[Dataset entries]
************

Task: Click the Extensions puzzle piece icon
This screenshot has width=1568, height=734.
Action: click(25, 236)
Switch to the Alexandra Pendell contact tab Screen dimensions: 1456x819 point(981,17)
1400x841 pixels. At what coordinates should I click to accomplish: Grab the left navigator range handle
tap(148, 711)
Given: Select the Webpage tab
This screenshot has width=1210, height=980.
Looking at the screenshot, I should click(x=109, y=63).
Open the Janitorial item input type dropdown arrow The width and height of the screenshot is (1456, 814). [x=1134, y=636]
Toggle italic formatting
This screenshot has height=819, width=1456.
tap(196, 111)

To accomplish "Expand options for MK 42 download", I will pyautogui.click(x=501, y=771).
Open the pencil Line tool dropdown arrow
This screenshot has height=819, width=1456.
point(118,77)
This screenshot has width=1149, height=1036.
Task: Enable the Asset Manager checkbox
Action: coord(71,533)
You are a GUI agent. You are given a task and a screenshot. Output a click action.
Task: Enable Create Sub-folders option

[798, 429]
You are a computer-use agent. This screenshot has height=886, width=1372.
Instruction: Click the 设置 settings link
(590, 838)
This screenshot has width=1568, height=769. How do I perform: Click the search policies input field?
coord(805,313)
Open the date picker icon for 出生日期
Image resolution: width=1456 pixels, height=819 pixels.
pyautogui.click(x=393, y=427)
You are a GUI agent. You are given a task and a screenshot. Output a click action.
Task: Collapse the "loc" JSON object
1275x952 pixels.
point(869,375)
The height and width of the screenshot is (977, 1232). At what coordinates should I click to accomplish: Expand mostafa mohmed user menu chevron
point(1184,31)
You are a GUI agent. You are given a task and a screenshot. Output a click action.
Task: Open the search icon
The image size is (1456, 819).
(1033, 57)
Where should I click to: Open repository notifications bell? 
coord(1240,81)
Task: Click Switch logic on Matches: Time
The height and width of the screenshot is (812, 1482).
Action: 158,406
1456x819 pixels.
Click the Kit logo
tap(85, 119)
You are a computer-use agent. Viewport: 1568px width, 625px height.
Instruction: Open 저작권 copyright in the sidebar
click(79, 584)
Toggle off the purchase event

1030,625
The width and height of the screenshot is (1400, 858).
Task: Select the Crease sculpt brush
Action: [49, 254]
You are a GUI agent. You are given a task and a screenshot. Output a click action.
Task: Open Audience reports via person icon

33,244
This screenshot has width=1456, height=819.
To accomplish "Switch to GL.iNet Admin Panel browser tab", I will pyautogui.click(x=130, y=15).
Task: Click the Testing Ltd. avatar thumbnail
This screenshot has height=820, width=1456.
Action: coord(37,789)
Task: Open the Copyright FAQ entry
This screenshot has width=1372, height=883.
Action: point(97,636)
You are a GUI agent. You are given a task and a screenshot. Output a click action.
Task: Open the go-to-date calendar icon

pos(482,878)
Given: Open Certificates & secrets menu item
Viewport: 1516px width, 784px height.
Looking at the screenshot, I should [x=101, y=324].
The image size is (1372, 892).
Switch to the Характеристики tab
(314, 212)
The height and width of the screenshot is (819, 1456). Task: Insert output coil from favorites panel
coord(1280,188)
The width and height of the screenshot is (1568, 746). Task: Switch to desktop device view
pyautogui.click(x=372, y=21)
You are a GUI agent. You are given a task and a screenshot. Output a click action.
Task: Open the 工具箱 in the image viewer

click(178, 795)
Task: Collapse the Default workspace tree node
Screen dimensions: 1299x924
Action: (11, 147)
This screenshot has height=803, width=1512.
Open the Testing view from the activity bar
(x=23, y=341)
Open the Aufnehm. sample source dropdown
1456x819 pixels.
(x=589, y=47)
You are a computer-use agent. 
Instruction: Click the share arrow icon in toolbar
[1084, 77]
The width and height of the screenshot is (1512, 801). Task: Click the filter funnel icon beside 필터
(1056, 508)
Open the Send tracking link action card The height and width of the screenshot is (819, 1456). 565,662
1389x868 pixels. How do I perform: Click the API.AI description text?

************

→ **Problem details**
In the records above, how many lines contain the word "will"? State only the number.

→ **Solved problem**
2